→ REQUIRED WORK:
A – Which explanations for Eddie Kravets's death do the rumors in the book review put forward? List every one.
B – Extract the passage of the book review between "Toronto, Ontario: celebrity" and "Kravets is dead.", inclusive.
C – Continue the book review about Jake Hardy's loss from where it stops.

→ STUDY TEXT:
________________

Reviewed by Jim Napier, May 2022

Toronto, Ontario: celebrity chef, author, and restauranteur Jake Hardy and his husband, successful fashion designer Eddie Kravets, are living a dream life. Comfortably ensconced in spacious digs on the top floor of a fashionable apartment building, they go from success to success, pausing only to realize just how fortunate they are.

But even dreams aren’t perfect. In the early hours of the morning Jake is awakened by the police, who break the news that his partner’s body has been found on the ground just below their balcony. Eddie Kravets is dead.

Jake is devastated. His dream world has come crushing down, and he grieves uncontrollably. His sorrow is not lessened by the jaded rumours that emerge in the wake of his husband’s death: Eddie had been sleepwalking or on drugs, or had committed suicide; his death had been the result of an argument with an employee, or worse, the climax of a violent quarrel with Jake. Over the weeks that follow Jake and the closest of those around him, a seventy-eight-year-old neighbour, Baz, and Jake’s son, Connor) wrestle with a toxic mix of well-meaning sympathizers, nosy gawkers, and online gossip mongers, all of them having the effect of ripping a bandage off the fresh wound that is now Jake’s daily reality.

He finds only a tiny measure of solace in sifting through Eddie’s things in the days and weeks that follow. Ever the planner, Eddie had made a list of places he wanted his ashes spread. They include Providenciales, Grimaud, and enigmatically, the word Beautiful. Further searching reveals that the word in not simply a placeholder, but an actual location: Beautiful, Saskatchewan.

________________

→ DATA PROVIDED:

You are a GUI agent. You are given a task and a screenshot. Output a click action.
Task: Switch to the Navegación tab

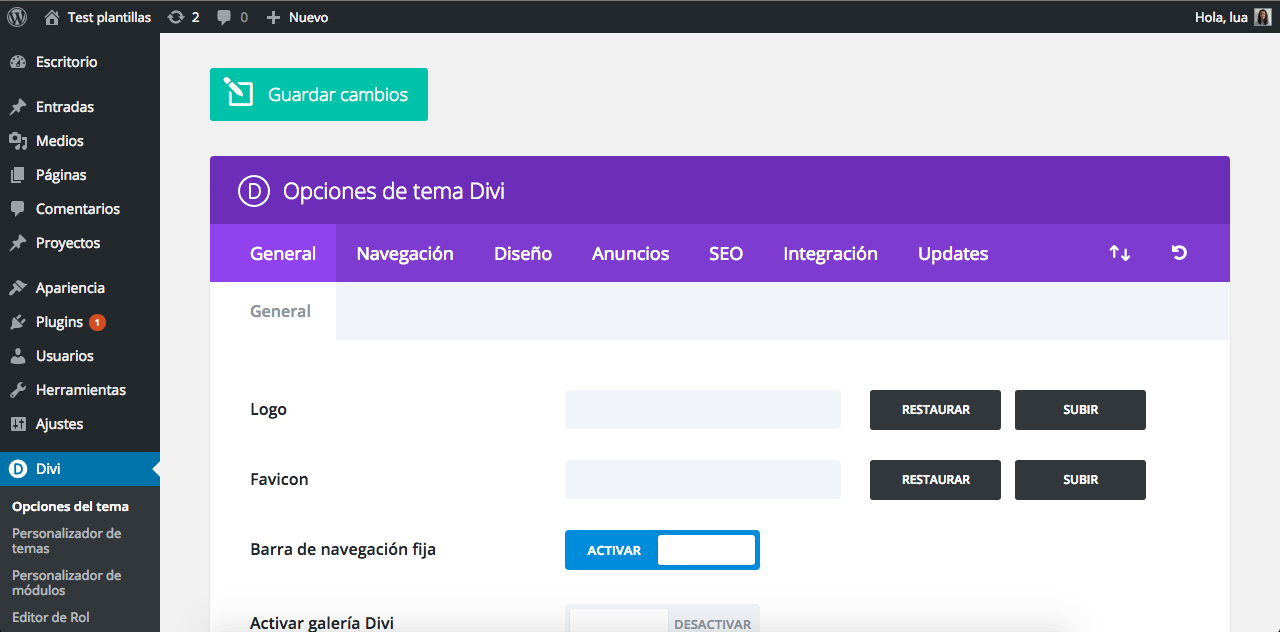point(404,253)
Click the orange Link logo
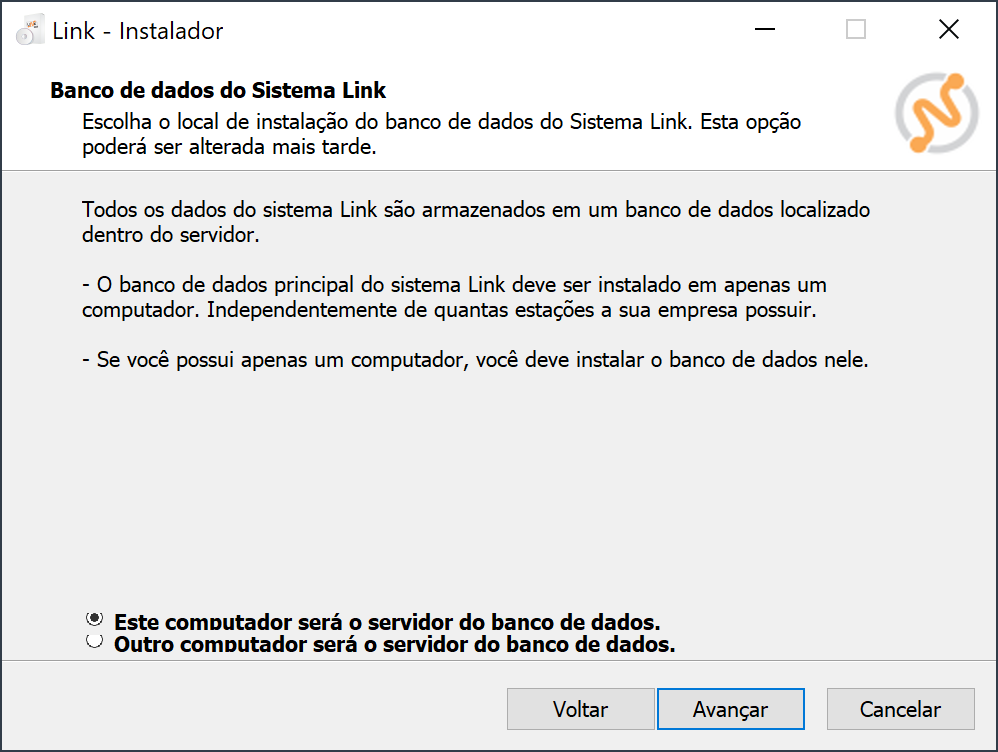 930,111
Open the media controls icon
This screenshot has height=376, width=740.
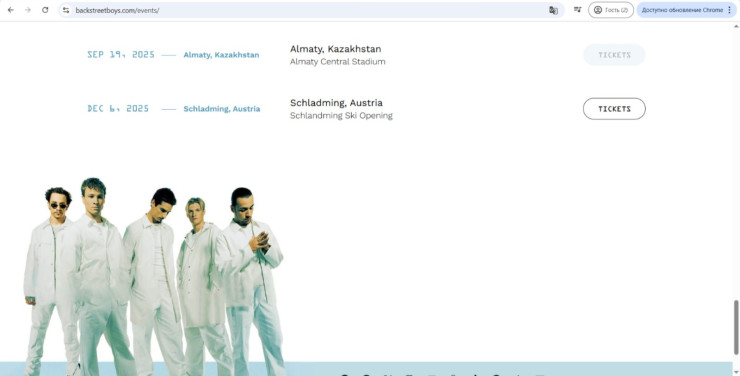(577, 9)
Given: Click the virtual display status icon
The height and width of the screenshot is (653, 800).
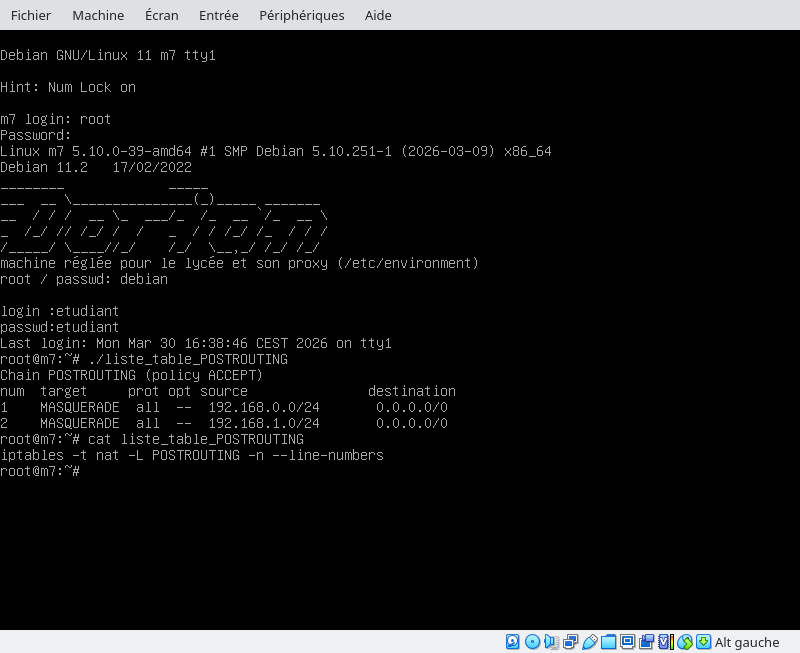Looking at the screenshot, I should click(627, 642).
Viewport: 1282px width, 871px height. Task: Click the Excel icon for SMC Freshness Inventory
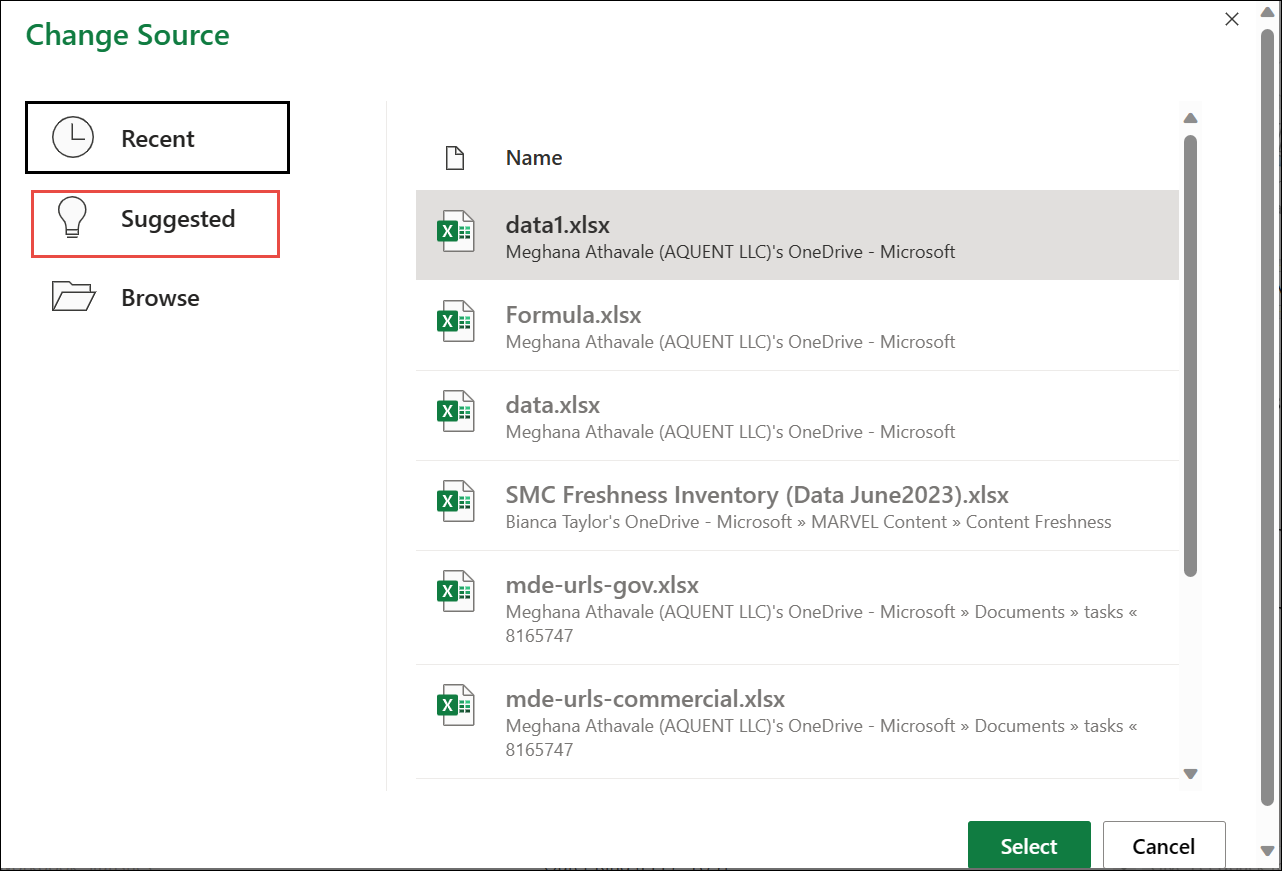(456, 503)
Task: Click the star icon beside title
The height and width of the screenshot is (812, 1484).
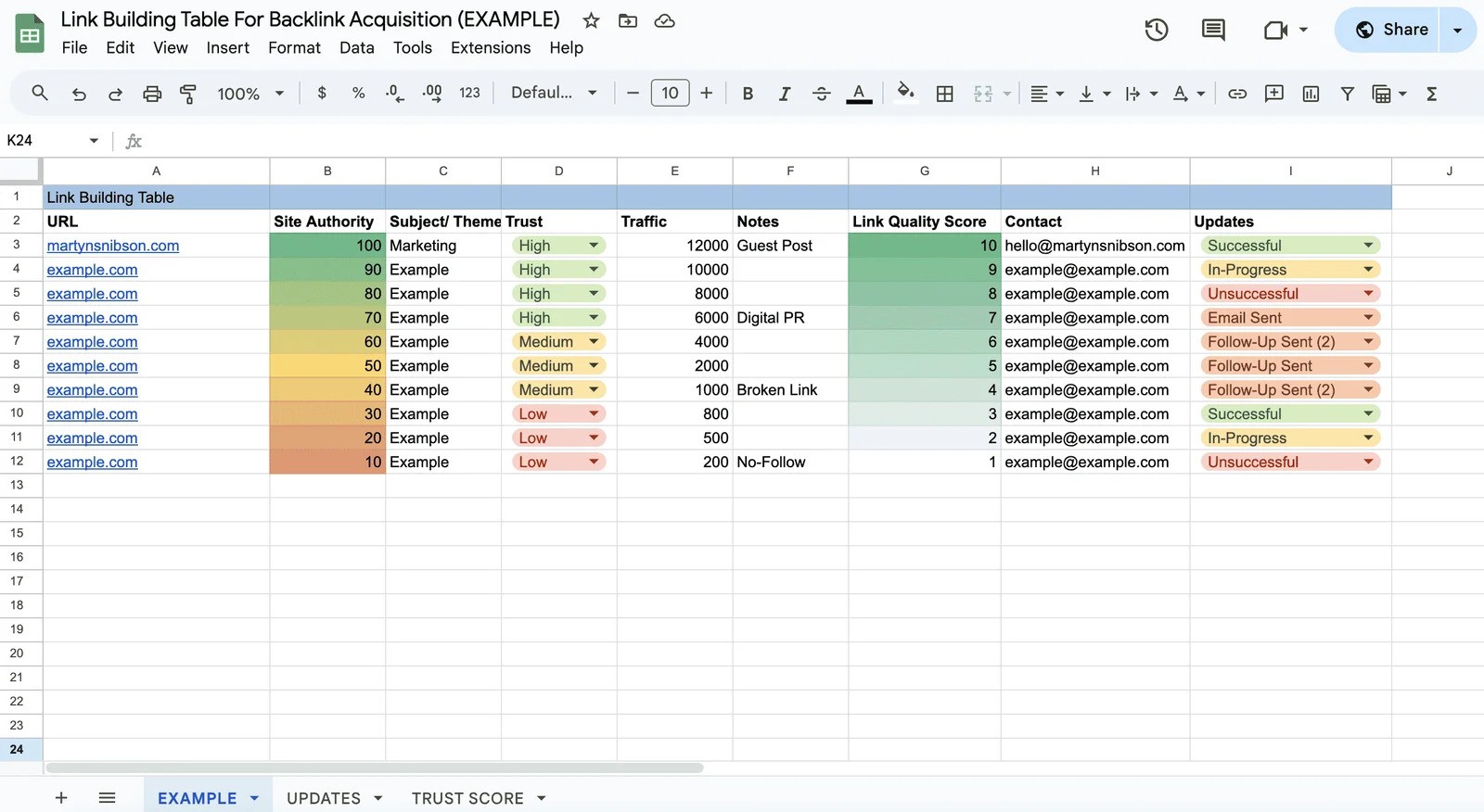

________________

→ RESULTS BY TASK:
A –
- He had been sleepwalking.
- He had been on drugs.
- He had committed suicide.
- His death was the result of an argument with an employee.
- His death was the climax of a violent quarrel with Jake.

B –
Toronto, Ontario: celebrity chef, author, and restauranteur Jake Hardy and his husband, successful fashion designer Eddie Kravets, are living a dream life. Comfortably ensconced in spacious digs on the top floor of a fashionable apartment building, they go from success to success, pausing only to realize just how fortunate they are.

But even dreams aren’t perfect. In the early hours of the morning Jake is awakened by the police, who break the news that his partner’s body has been found on the ground just below their balcony. Eddie Kravets is dead.

C –
And so Jake’s odyssey begins. Intrigued by Eddie’s list, Jake Hardy resolves to travel to Beautiful with Baz and check it out. What they finds takes them into an entirely other world, one which clarifies Eddie’s roots in ways that Jake could not have foreseen; and far from living up to its name, the town of Beautiful harbours more than its share of dark secrets, and more than one murderer.

Canadian author Anthony Bilduka has served up a richly textured and layered plot, with nuanced characters, placing them in a sometimes brooding landscape and surrounding them with a compelling atmosphere. GOING TO BEAUTIFUL moves deceptively easily between being a lyrical celebration of life and an unflinching exploration of the dark recesses of twisted souls –- a challenging task for any author –- and Bidulka succeeds brilliantly. It is a totally original and evocative odyssey that will keep you enthralled until the very last page. It’s all vintage Bidulka, and if you’ve never encountered him before, you’re in for a real treat.